THE INPUT:

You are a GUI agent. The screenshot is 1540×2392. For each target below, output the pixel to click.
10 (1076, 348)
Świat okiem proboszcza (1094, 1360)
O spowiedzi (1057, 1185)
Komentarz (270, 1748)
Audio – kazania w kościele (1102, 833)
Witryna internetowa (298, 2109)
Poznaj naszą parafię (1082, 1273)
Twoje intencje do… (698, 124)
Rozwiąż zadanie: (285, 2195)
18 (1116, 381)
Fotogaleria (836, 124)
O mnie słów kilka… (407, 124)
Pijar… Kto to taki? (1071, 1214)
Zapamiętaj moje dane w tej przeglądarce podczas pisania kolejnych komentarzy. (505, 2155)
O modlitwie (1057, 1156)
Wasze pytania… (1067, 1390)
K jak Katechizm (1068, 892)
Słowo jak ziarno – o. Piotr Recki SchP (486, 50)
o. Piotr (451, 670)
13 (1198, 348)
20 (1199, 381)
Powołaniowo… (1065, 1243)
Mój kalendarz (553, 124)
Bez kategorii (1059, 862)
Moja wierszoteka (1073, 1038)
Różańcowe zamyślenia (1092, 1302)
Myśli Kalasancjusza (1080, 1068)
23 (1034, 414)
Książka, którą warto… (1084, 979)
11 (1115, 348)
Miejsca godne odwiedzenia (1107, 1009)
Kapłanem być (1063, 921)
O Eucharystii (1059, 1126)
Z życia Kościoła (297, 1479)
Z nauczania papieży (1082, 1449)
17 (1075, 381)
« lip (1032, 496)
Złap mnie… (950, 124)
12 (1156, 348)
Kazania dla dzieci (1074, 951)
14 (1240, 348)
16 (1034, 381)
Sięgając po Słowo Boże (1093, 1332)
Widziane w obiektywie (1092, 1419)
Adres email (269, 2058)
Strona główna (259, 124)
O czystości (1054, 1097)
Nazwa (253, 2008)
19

WORK ITEM:
Only the lines from the opening of the material through the line with "Powołaniowo… (1065, 1243)" should be echoed, exactly as written.

RESULT:
You are a GUI agent. The screenshot is 1540×2392. For each target below, output the pixel to click.
10 (1076, 348)
Świat okiem proboszcza (1094, 1360)
O spowiedzi (1057, 1185)
Komentarz (270, 1748)
Audio – kazania w kościele (1102, 833)
Witryna internetowa (298, 2109)
Poznaj naszą parafię (1082, 1273)
Twoje intencje do… (698, 124)
Rozwiąż zadanie: (285, 2195)
18 (1116, 381)
Fotogaleria (836, 124)
O mnie słów kilka… (407, 124)
Pijar… Kto to taki? (1071, 1214)
Zapamiętaj moje dane w tej przeglądarce podczas pisania kolejnych komentarzy. (505, 2155)
O modlitwie (1057, 1156)
Wasze pytania… (1067, 1390)
K jak Katechizm (1068, 892)
Słowo jak ziarno – o. Piotr Recki SchP (486, 50)
o. Piotr (451, 670)
13 (1198, 348)
20 (1199, 381)
Powołaniowo… (1065, 1243)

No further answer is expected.